Works Covered in This Review

The Weimar Republic: The Crisis of Classical Modernity by Detlev J. K. Peukert, Hill and Wang, 1992.
Perspectives on Modern German Economic History and Policy by Knut Borchardt, Cambridge University Press, 1991.
Weimar: Why Did German Democracy Fail? edited by Ian Kershaw, St. Martin's Press, 1990.
German Big Business and the Rise of Hitler by Henry A. Turner, Oxford University Press, 1985.
"Zum Verhaetnis von Grossindustrie und Nationalsozialismus 1930-1933" by Dirk Stegmann, Archiv fuer Sozialgeschichte 13 1973.

The constitutional structure of the Federal Republic of Germany, as expressed in the Grundgesetz, draws heavily upon lessons from the failed Weimar Republic. By including the stipulation that a political party must obtain 5% of the vote in order to be represented in parliament and requiring that a chancellor can only be removed from office by a vote of no confidence when a new chancellor can be simultaneously elected, the framers of the Grundgesetz hoped to avoid the political fragmentation and disarray of the Weimar years. Yet, few analysts have been content with lessons drawn from the collapse of Weimar which would place too much reliance on constitutional structures for insuring the continued success of democracy.

Along with the Grundgesetz, the vitality of the post-WWII German economy has insured prosperity. The presence of NATO troops on German soil has served as a healthy counterbalance to any nascent radical tendencies. The present world-wide economic downturn, in addition to the ongoing withdrawal of NATO troops from Germany in the wake of re-unification, has occasioned renewed concern in the international community over the stability of German democracy.

Given this concern, Detlev J. K. Peukert's last book appears to be a timely contribution to the debate over the lessons of Weimar. Peukert's work cannot be properly understood unless one understands its context. During the past quarter century, the result of scholarly debate over the course of German national history has been a tendency to revise the previously held conclusion that Germany's development lies somewhere outside a hypothetical "normal" path to modernization. Among early theorists of a German peculiar path to modernity, or Sonderweg, the tendency was to portray the nation in the 1920s as hopelessly encumbered by the political backwardness of the Imperial legacy. This line of argument, which would seem to doom the Weimar Republic to failure from its very outset, attracts considerably less scholarly attention today than it once did.

Peukert is therefore solidly within the present historiographical consensus in viewing the Sonderweg thesis as inadequate to an explanation of the collapse of German democracy. The Weimar Republic: The Crisis of Classical Modernity represents an effort to take the revision of the Sonderweg theory one step further by demonstrating, contrary to the assessment of a good many scholars, how very modern Germany was during the years of the Weimar Republic.

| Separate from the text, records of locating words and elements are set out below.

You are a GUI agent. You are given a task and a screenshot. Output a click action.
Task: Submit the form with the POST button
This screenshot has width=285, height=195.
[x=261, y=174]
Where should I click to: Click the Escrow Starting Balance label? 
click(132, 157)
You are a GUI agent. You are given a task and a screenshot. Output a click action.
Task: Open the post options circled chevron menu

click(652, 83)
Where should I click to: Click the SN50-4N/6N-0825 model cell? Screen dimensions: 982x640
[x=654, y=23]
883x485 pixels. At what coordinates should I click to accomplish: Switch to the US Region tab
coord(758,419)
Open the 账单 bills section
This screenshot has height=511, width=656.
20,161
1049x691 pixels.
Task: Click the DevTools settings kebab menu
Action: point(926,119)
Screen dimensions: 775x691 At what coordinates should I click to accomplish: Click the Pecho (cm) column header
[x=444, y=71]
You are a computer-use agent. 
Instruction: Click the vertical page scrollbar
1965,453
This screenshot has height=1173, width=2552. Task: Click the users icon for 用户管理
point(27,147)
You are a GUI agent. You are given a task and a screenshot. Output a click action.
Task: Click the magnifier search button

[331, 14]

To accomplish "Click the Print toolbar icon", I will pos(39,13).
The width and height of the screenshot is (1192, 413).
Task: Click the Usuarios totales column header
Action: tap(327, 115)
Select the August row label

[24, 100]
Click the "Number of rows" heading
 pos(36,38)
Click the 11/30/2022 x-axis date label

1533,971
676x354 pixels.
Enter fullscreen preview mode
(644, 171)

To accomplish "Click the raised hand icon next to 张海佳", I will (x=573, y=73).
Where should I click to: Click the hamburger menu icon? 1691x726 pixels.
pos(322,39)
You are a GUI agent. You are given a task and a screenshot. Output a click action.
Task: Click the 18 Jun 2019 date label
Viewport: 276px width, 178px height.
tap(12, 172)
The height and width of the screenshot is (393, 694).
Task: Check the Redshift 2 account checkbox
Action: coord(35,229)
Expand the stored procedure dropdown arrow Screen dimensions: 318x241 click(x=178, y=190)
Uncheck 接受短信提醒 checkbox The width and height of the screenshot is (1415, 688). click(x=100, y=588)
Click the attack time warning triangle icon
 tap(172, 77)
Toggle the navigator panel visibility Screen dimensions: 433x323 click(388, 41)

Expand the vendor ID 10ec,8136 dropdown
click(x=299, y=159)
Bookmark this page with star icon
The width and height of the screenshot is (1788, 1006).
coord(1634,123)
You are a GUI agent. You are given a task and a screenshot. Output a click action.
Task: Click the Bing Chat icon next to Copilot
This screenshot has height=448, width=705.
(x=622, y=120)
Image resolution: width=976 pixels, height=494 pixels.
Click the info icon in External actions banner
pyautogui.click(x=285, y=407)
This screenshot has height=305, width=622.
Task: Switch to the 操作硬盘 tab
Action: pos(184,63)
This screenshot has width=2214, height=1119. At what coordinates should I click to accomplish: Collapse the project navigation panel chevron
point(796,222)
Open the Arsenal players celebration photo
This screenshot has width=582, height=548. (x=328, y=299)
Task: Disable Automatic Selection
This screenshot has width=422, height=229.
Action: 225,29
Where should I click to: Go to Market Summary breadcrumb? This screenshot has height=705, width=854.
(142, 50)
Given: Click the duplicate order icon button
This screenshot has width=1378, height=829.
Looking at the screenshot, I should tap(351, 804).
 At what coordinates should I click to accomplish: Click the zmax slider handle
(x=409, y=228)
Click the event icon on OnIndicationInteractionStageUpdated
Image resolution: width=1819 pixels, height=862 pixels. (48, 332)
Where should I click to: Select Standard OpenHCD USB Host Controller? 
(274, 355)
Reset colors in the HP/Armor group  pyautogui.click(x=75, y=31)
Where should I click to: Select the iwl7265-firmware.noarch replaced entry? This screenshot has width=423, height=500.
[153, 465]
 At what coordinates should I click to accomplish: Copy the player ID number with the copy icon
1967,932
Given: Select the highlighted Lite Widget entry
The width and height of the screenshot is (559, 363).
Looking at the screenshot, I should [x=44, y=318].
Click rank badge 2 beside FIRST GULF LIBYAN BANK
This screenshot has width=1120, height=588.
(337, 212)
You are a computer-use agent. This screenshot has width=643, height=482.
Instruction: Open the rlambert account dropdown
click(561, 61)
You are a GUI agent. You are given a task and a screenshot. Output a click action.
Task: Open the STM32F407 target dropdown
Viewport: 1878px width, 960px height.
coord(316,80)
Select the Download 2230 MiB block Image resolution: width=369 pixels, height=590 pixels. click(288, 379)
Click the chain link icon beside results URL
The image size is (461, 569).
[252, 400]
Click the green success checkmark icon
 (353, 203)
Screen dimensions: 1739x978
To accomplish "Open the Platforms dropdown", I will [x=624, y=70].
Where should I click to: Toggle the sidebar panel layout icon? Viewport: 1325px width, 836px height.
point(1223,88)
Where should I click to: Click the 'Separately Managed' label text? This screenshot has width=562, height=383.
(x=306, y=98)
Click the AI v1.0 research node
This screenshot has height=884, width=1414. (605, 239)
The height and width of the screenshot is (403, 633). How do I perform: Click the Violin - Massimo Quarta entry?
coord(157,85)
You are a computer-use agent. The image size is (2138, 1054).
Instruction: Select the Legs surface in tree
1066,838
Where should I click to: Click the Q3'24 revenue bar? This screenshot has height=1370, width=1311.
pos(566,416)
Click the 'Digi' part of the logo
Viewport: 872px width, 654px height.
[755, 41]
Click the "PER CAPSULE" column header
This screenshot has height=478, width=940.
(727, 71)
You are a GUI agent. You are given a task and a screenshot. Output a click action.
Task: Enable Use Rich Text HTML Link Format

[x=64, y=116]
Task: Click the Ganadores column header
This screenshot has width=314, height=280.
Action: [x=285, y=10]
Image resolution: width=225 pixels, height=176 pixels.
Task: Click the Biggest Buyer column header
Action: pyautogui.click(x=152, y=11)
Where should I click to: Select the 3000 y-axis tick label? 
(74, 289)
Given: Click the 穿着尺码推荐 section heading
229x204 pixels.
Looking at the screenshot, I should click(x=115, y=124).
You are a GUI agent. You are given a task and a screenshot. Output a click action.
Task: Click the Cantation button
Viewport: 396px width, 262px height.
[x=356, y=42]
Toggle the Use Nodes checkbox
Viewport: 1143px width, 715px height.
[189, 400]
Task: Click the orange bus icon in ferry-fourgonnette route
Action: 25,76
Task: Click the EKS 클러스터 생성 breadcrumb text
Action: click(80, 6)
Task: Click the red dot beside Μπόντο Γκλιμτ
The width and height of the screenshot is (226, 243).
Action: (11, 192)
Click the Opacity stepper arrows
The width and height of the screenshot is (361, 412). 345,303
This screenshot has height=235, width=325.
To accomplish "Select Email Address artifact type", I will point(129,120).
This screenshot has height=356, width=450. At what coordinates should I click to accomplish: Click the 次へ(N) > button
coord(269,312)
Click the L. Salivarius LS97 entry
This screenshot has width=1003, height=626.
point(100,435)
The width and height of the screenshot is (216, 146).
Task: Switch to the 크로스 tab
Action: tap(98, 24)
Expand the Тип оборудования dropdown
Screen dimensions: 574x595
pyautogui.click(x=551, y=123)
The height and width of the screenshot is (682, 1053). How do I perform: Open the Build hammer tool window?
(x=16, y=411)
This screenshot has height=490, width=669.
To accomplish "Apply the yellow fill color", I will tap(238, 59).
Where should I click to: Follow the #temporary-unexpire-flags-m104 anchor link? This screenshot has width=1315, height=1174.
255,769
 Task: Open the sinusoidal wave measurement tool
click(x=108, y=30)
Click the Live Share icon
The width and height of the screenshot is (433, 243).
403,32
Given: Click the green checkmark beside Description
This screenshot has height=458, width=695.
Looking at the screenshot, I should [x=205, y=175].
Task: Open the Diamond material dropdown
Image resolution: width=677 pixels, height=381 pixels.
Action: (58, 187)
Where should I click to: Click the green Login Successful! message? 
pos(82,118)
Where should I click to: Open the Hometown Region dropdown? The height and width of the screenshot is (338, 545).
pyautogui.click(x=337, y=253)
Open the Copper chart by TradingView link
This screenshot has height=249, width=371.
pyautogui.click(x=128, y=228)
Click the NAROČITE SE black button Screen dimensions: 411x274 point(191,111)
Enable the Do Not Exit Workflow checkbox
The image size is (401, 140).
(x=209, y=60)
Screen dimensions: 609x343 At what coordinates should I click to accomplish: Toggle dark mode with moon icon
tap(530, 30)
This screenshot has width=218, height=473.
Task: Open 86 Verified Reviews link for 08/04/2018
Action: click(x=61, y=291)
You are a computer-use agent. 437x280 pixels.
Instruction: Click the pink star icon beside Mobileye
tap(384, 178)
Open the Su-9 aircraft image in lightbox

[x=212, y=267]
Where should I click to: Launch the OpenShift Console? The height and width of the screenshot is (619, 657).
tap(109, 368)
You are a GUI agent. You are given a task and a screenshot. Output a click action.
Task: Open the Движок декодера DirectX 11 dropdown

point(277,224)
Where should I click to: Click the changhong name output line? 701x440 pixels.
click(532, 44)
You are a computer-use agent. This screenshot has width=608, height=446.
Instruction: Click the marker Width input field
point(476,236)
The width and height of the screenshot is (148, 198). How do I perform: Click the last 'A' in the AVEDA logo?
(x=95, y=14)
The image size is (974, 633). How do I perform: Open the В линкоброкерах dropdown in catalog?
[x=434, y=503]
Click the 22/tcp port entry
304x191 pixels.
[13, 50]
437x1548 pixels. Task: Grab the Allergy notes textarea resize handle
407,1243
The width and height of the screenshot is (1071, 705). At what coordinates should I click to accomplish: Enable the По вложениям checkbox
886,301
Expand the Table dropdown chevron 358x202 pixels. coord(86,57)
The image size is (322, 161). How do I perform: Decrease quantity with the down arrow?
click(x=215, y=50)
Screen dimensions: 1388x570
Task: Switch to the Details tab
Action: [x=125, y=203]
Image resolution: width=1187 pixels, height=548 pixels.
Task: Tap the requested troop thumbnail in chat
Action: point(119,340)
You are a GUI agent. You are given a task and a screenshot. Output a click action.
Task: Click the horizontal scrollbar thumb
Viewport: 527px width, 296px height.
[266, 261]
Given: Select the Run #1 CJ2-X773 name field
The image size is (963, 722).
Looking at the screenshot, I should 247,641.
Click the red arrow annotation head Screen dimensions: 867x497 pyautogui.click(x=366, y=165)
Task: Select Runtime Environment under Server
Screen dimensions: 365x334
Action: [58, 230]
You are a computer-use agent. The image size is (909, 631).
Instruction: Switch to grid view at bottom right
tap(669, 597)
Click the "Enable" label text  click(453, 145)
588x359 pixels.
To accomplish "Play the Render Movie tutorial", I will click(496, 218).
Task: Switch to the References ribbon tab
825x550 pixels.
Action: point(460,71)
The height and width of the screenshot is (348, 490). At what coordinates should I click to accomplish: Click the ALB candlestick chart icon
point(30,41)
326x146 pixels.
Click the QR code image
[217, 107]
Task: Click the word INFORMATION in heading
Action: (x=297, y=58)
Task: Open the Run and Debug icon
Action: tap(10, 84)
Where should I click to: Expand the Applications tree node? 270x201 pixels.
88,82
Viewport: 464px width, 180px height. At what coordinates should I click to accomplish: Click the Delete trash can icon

He approaches the task of explaining the collapse of German democracy and the subsequent rise of Hitler by performing a thorough analysis of the Republic's economic, political, social, and cultural structure. He discovers that Germany was undergoing the same ambiguity-fraught process of entry into the 20th century as were other nations of Western Europe during the 1920s. Weimar Germany was not 'special' in any perverse sense of misshapen development. Peukert sums up his view of the collapse of Weimar democracy:

"What was 'special' about Germany between 1918 and 1932 was, on the one hand, the sudden and uncompromising manner in which modernization arrived and, on the other, the simultaneous presence of several different elements of crisis. It was a unique conjuncture, and yet one which at the same time demonstrates how easily the process of modernization which we are accustomed to regarding as part of our normal experience can tip over into catastrophe." (p. 281)

Peukert's analysis rests on the observation that the Weimar Republic was a democracy without democratic tradition, burdened with the stigma of having lost a war, and dependent for its very existence upon the complicity of a class of traditional elites which was fundamentally hostile to democracy. He points out, however, that Weimar Democracy did survive for over a decade. Democracy failed only after being subjected to a unique combination of difficulties, which were made acute by the economic slump and which presented challenges that would have arguably been too much for any democratic society to bear. Peukert's universalized analysis of Weimar therefore recognizes the important role played by a number of contingencies.

In describing the collapse of the Republic, Peukert has also dealt with the issue of human agency in a manner informed by the work of those economic historians who have struggled with this issue since the early 1970s. In his consideration of the Bruening government's policies, an aspect historians agree represented a critical juncture, Peukert recognizes the role of economic constraints. Despite this, he holds out the possibility of human actors having influenced the ultimate course of policy. Peukert deals with the economic determinist group of thinkers by a characteristic reference to Knut Borchardt, the originator of this school of thought on the collapse of the Republic. He points out that Borchardt is correct in saying "we should not judge the Bruening Government's handling of the crisis up to this time [early 1931, when economic indicators suggested a possible recovery] in the light of the subsequent downturn of 1931-32. On the other hand, the government behaved passively not only because it lacked the gift of second sight but because it wished to use the crisis to secure its objectives in domestic and foreign policy." (p. 256)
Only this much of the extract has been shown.